In the foresight world, experts often distinguish between forecasting and prediction.
The conventional views on this topic are well explained by Eric Siegal, author of Predictive Analytics. In the following paragraph, he discusses the difference between predictions, as they relate to prediction analytics (or PA), and forecasts:
Predictions drive how organizations treat and serve an individual, across the operations that define a functional society. In this way, PA is completely different from forecasting. Forecasting makes aggregate predictions on a macroscopic level…Whereas forecasting estimates the total number of ice cream cones to be purchased next month in Nebraska, predictive technology tells you which individual Nebraskans are most likely to be seen with a cone in hand.
That’s all generally true, but I think we should beware notion that these are completely different pursuits. For one thing, the words forecast and predict (or forecast and prediction) are synonyms in the public’s mind. Yes, experts can constantly strive to “correct” the general view that these are virtually the same thing, but that will always be an uphill battle.

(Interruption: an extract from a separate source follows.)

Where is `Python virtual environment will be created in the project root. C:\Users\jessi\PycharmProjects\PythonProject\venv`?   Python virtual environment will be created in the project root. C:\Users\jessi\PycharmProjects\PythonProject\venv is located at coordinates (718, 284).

More importantly, though, when we delve into the details of forecasting and PA, a lot of the distinctions start to blur. Let’s begin with one of the key methodologies used in PA: regression analysis.
“Linear models and linear regression techniques are the most fundamental methods available to the analyst for predictive modeling,” write Michele Chambers and Thomas W Dinsmore in Advanced Analytic Methodologies. Yet, regression analysis can also be used for forecasting. In his book Introduction to Financial Forecasting in Investment Analysis, John B. Guerard Jr. writes:
A forecast is merely a prediction about the future values of data. However, most
extrapolative model forecasts assume that the past is a proxy for the future…Regression analysis is a statistical technique to analyze quantitative data to estimate model parameters and make forecasts.

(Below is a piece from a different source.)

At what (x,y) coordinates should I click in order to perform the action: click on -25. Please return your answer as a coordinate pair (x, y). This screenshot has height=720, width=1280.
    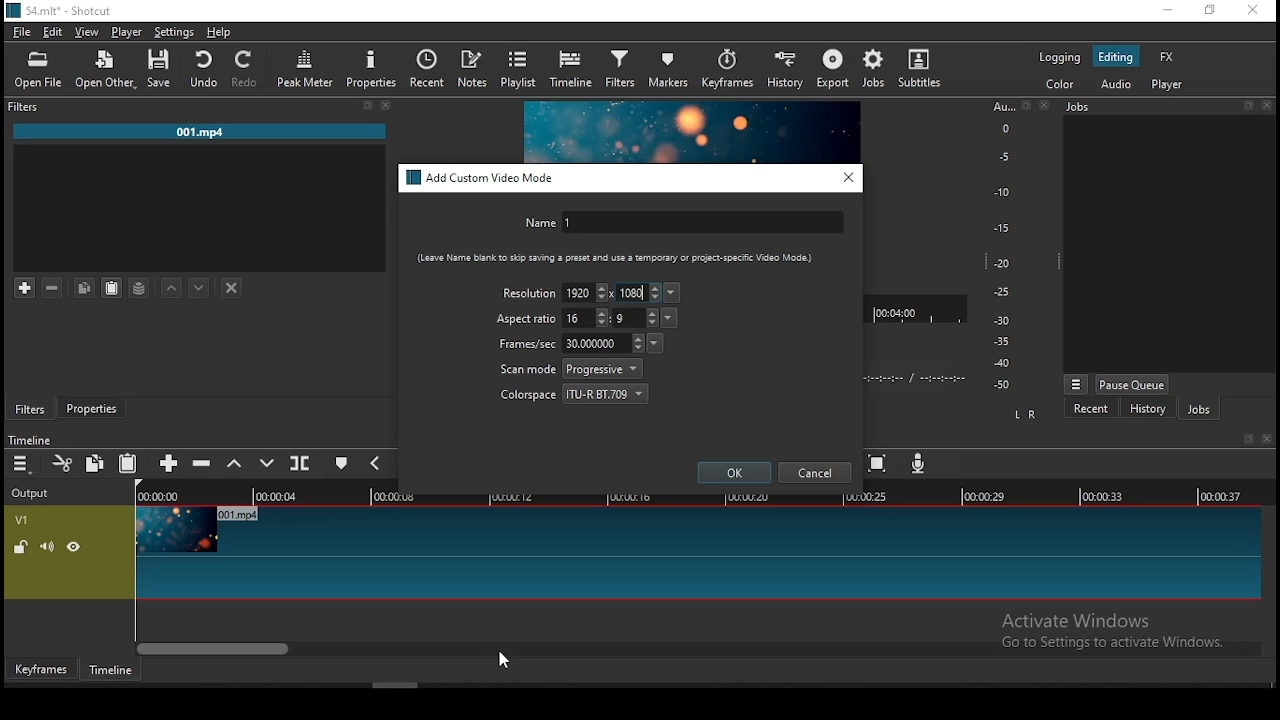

So, if the statistical methodologies are often similar, is the distinction just about macro versus micro viewpoints? Well, not really. PA is often used to predict how individuals with certain characteristics will react to, for example, a specific advertisement. But that prediction is not usually intended to be accurate at the individual level. Rather, in order to pay off, PA only needs a specific group of such individuals to be a little more likely to do something such as vote for a politician, buy a product, exercise at a gym and so on. In other words, like forecasting, PA tends to focus on the macro, even if its techniques for getting there are based on breakdowns of groups of people.
In short, it’s a stretch to say that forecasting and prediction have nothing in common. The truth is, they are synonyms in the popular mind, use some of the same statistical methods, and can’t be so easily segregated into “group” versus “individual.” Far from being strangers, they are more like siblings or first cousins who, though they look and act differently, share a lot of DNA as well as a family resemblance.